## To do
Copy the material below line for line, with no changes.

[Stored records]
>> Begin
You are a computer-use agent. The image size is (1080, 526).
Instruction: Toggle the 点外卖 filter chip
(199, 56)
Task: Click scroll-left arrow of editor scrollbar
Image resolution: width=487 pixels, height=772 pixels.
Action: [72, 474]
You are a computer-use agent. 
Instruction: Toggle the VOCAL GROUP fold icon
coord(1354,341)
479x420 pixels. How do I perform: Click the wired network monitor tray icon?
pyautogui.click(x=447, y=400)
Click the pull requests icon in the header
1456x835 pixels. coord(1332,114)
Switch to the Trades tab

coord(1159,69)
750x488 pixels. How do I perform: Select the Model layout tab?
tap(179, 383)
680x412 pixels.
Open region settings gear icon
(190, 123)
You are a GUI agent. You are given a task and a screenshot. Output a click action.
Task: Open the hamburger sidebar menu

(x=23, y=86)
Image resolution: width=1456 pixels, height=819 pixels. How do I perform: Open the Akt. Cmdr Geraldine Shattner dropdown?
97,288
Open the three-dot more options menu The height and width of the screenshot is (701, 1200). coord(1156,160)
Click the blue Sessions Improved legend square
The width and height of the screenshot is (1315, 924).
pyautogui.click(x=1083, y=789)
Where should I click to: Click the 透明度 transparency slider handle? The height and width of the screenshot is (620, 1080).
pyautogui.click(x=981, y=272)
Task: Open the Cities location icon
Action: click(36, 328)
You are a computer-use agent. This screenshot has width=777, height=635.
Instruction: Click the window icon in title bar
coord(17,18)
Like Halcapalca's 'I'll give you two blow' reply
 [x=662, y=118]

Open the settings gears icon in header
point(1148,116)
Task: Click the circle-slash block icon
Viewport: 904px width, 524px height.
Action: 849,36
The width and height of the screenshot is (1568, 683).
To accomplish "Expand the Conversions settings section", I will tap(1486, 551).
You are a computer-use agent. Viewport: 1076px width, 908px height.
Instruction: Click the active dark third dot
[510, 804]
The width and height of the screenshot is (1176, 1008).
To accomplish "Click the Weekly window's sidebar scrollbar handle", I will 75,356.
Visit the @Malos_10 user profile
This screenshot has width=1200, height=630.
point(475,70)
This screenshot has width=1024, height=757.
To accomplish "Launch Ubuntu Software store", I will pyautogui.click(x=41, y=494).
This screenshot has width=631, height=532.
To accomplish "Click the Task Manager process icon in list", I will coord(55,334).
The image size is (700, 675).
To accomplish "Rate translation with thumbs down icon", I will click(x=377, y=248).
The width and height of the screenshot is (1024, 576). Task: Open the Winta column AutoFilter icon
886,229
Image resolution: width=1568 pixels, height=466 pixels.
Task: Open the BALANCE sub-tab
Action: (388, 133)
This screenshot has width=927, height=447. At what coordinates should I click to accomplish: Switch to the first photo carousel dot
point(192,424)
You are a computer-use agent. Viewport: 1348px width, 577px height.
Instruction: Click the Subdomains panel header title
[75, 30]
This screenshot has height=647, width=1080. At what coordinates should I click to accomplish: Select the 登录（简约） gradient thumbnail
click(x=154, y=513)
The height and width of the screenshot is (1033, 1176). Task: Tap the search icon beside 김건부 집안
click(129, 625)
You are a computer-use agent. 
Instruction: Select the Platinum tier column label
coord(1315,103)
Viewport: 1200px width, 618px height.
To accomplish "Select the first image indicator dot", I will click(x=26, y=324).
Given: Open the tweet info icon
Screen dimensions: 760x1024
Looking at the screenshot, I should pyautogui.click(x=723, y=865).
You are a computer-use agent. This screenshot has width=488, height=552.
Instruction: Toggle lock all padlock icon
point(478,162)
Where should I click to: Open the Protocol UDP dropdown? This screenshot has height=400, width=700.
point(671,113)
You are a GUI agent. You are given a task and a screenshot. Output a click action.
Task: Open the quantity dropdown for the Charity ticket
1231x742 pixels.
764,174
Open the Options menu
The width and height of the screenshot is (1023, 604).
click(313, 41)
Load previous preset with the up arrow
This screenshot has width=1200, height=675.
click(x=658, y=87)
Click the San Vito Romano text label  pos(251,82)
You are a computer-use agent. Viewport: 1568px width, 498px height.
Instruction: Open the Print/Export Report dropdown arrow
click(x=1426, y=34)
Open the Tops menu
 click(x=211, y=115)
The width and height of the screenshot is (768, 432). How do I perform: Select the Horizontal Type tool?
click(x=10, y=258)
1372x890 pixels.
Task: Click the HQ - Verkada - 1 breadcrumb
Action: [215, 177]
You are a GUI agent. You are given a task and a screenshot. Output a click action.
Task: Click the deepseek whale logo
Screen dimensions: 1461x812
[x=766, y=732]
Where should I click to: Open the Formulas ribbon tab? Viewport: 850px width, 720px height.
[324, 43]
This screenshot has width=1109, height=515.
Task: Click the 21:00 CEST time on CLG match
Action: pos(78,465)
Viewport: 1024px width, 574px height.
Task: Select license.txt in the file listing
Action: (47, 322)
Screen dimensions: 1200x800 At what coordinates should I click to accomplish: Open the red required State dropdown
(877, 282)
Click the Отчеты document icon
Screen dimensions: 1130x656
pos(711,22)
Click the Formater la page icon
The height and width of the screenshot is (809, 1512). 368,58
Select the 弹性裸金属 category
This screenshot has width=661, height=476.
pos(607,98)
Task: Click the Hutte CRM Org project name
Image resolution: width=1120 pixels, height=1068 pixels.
>> End
## Complete answer
You are a computer-use agent. The image size is (1080, 526).
Instruction: Toggle the 点外卖 filter chip
(199, 56)
Task: Click scroll-left arrow of editor scrollbar
Image resolution: width=487 pixels, height=772 pixels.
Action: [72, 474]
You are a computer-use agent. 
Instruction: Toggle the VOCAL GROUP fold icon
coord(1354,341)
479x420 pixels. How do I perform: Click the wired network monitor tray icon?
pyautogui.click(x=447, y=400)
Click the pull requests icon in the header
1456x835 pixels. coord(1332,114)
Switch to the Trades tab

coord(1159,69)
750x488 pixels. How do I perform: Select the Model layout tab?
tap(179, 383)
680x412 pixels.
Open region settings gear icon
(190, 123)
You are a GUI agent. You are given a task and a screenshot. Output a click action.
Task: Open the hamburger sidebar menu

(x=23, y=86)
Image resolution: width=1456 pixels, height=819 pixels. How do I perform: Open the Akt. Cmdr Geraldine Shattner dropdown?
97,288
Open the three-dot more options menu The height and width of the screenshot is (701, 1200). coord(1156,160)
Click the blue Sessions Improved legend square
The width and height of the screenshot is (1315, 924).
pyautogui.click(x=1083, y=789)
Where should I click to: Click the 透明度 transparency slider handle? The height and width of the screenshot is (620, 1080).
pyautogui.click(x=981, y=272)
Task: Open the Cities location icon
Action: click(36, 328)
You are a computer-use agent. This screenshot has width=777, height=635.
Instruction: Click the window icon in title bar
coord(17,18)
Like Halcapalca's 'I'll give you two blow' reply
 [x=662, y=118]

Open the settings gears icon in header
point(1148,116)
Task: Click the circle-slash block icon
Viewport: 904px width, 524px height.
Action: 849,36
The width and height of the screenshot is (1568, 683).
To accomplish "Expand the Conversions settings section", I will tap(1486, 551).
You are a computer-use agent. Viewport: 1076px width, 908px height.
Instruction: Click the active dark third dot
[510, 804]
The width and height of the screenshot is (1176, 1008).
To accomplish "Click the Weekly window's sidebar scrollbar handle", I will 75,356.
Visit the @Malos_10 user profile
This screenshot has width=1200, height=630.
point(475,70)
This screenshot has width=1024, height=757.
To accomplish "Launch Ubuntu Software store", I will pyautogui.click(x=41, y=494).
This screenshot has width=631, height=532.
To accomplish "Click the Task Manager process icon in list", I will coord(55,334).
The image size is (700, 675).
To accomplish "Rate translation with thumbs down icon", I will click(x=377, y=248).
The width and height of the screenshot is (1024, 576). Task: Open the Winta column AutoFilter icon
886,229
Image resolution: width=1568 pixels, height=466 pixels.
Task: Open the BALANCE sub-tab
Action: (388, 133)
This screenshot has width=927, height=447. At what coordinates should I click to accomplish: Switch to the first photo carousel dot
point(192,424)
You are a computer-use agent. Viewport: 1348px width, 577px height.
Instruction: Click the Subdomains panel header title
[75, 30]
This screenshot has height=647, width=1080. At what coordinates should I click to accomplish: Select the 登录（简约） gradient thumbnail
click(x=154, y=513)
The height and width of the screenshot is (1033, 1176). Task: Tap the search icon beside 김건부 집안
click(129, 625)
You are a computer-use agent. 
Instruction: Select the Platinum tier column label
coord(1315,103)
Viewport: 1200px width, 618px height.
To accomplish "Select the first image indicator dot", I will click(x=26, y=324).
Given: Open the tweet info icon
Screen dimensions: 760x1024
Looking at the screenshot, I should pyautogui.click(x=723, y=865).
You are a computer-use agent. This screenshot has width=488, height=552.
Instruction: Toggle lock all padlock icon
point(478,162)
Where should I click to: Open the Protocol UDP dropdown? This screenshot has height=400, width=700.
point(671,113)
You are a GUI agent. You are given a task and a screenshot. Output a click action.
Task: Open the quantity dropdown for the Charity ticket
1231x742 pixels.
764,174
Open the Options menu
The width and height of the screenshot is (1023, 604).
click(313, 41)
Load previous preset with the up arrow
This screenshot has width=1200, height=675.
click(x=658, y=87)
Click the San Vito Romano text label  pos(251,82)
You are a computer-use agent. Viewport: 1568px width, 498px height.
Instruction: Open the Print/Export Report dropdown arrow
click(x=1426, y=34)
Open the Tops menu
 click(x=211, y=115)
The width and height of the screenshot is (768, 432). How do I perform: Select the Horizontal Type tool?
click(x=10, y=258)
1372x890 pixels.
Task: Click the HQ - Verkada - 1 breadcrumb
Action: [215, 177]
You are a GUI agent. You are given a task and a screenshot. Output a click action.
Task: Click the deepseek whale logo
Screen dimensions: 1461x812
[x=766, y=732]
Where should I click to: Open the Formulas ribbon tab? Viewport: 850px width, 720px height.
[324, 43]
This screenshot has width=1109, height=515.
Task: Click the 21:00 CEST time on CLG match
Action: pos(78,465)
Viewport: 1024px width, 574px height.
Task: Select license.txt in the file listing
Action: (47, 322)
Screen dimensions: 1200x800 At what coordinates should I click to accomplish: Open the red required State dropdown
(877, 282)
Click the Отчеты document icon
Screen dimensions: 1130x656
pos(711,22)
Click the Formater la page icon
The height and width of the screenshot is (809, 1512). 368,58
Select the 弹性裸金属 category
This screenshot has width=661, height=476.
pos(607,98)
Task: Click the Hutte CRM Org project name
Image resolution: width=1120 pixels, height=1068 pixels.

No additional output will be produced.